▶ _QUESTIONS_
**1.** In the Mausolus text, who brought most of the surviving sculptural elements of the Mausoleum to the British Museum?
**2.** From the Mausolus text, copy everything from "The tomb was famous" down to "of Underwater Archaeology.", word for word.

Mausolus is best known by his monumental tomb: the Mausoleum at Halicarnassus. Tradition maintains that it was erected and named for him by order of his wife and sister Artemisia after his death. The tomb was only finished after her death. It is likely that construction began while Mausolus was still alive, and that he oversaw it alongside Artemisia.

The Mausoleum at Halicarnassus was emblematic of the Ionian Renaissance, combining Greek architectural styles with those of Anatolian structures such as the Nereid Monument at Xanthos in Lycia. The leading craftsmen who designed and built the Mausoleum included famous Greeks : the architects Satyrus and Pythis, and the sculptors Scopas of Paros, Leochares, Bryaxis and Timotheus. The tomb of Hecatomnus in the centre of Mylasa has been considered an unfinished 'proto-Mausoleum', having a similar terrace structure but lacking similar above-ground elements.

The tomb was famous even in antiquity. Although the Mausoleum (Μαυσωλεῖον) was named for Mausolus, the term mausoleum has come to be used generically for any grand above-ground tomb. This was true in antiquity; Martial used the term in reference to the Mausoleum of Augustus (died AD 14). Antipater of Sidon listed the Mausoleum as one of the Seven Wonders of the Ancient World.

The site of the Mausoleum and a few remains can still be seen in the Turkish town of Bodrum (ancient Halicarnassus). The majority of surviving sculptural elements are now kept in the British Museum, where they were taken by Charles Thomas Newton in the 1850s. Modern excavations of the site of the Mausoleum, as with other archaeological features of ancient Halicarnassus at Bodrum, have been led by the Danish Archaeological Project in conjunction with the Bodrum Museum of Underwater Archaeology.

== Death ==

Mausolus died shortly after the failed assassination attempt at Labraunda. Diodorus Siculus tells us that he died in 353/2 BCE. Modern consensus agrees with this date, in part because Mausolus was known to have participated in the Social War (357–355 BCE), but had died by the time Demosthenes wrote his speech On the Liberty of the Rhodians (351 BCE). Pliny the Elder incorrectly claimed that Mausolus died in 351 BCE, which is when his sister and wife Artemisia died. It is unknown what he died of.

When Mausolus died, his remains were interred in the Mausoleum at Halicarnassus, which he and Artemisia had been building while they were still alive. It is likely that the Mausoleum functioned as a heroön and that Mausolus received cult worship after his death. Archaeological evidence suggests that worship of Mausolus continued until approximately the mid-2nd century BCE.

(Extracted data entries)
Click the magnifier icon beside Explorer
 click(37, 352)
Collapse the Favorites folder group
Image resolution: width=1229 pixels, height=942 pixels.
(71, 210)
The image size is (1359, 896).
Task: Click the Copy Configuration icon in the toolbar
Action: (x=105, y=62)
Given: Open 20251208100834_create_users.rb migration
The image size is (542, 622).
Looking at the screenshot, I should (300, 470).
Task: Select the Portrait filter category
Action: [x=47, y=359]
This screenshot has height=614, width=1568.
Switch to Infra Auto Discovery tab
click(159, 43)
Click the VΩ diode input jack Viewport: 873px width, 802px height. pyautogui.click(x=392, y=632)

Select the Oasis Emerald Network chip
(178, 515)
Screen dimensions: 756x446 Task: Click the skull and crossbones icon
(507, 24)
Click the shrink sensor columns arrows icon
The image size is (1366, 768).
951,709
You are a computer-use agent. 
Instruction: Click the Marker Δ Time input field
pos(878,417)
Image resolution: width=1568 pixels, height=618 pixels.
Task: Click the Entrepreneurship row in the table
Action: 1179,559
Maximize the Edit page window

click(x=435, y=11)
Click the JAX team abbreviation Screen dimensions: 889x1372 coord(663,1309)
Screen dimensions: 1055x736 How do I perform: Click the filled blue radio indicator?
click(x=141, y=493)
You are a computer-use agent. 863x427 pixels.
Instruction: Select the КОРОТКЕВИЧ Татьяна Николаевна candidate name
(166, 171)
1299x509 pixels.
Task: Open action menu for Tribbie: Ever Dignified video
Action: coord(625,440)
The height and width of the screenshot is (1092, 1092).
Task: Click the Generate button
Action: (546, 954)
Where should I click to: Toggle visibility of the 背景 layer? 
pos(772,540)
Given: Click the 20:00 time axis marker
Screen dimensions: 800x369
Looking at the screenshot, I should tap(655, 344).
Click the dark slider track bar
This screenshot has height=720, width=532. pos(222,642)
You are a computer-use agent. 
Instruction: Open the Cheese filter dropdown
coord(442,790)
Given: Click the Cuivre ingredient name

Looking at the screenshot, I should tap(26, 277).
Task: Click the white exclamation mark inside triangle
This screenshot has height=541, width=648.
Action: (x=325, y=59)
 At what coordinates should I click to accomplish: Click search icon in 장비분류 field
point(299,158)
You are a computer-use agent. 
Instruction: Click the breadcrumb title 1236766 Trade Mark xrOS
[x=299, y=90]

▶ _TASK SOLUTIONS_
**1.** Charles Thomas Newton

**2.**
The tomb was famous even in antiquity. Although the Mausoleum (Μαυσωλεῖον) was named for Mausolus, the term mausoleum has come to be used generically for any grand above-ground tomb. This was true in antiquity; Martial used the term in reference to the Mausoleum of Augustus (died AD 14). Antipater of Sidon listed the Mausoleum as one of the Seven Wonders of the Ancient World.

The site of the Mausoleum and a few remains can still be seen in the Turkish town of Bodrum (ancient Halicarnassus). The majority of surviving sculptural elements are now kept in the British Museum, where they were taken by Charles Thomas Newton in the 1850s. Modern excavations of the site of the Mausoleum, as with other archaeological features of ancient Halicarnassus at Bodrum, have been led by the Danish Archaeological Project in conjunction with the Bodrum Museum of Underwater Archaeology.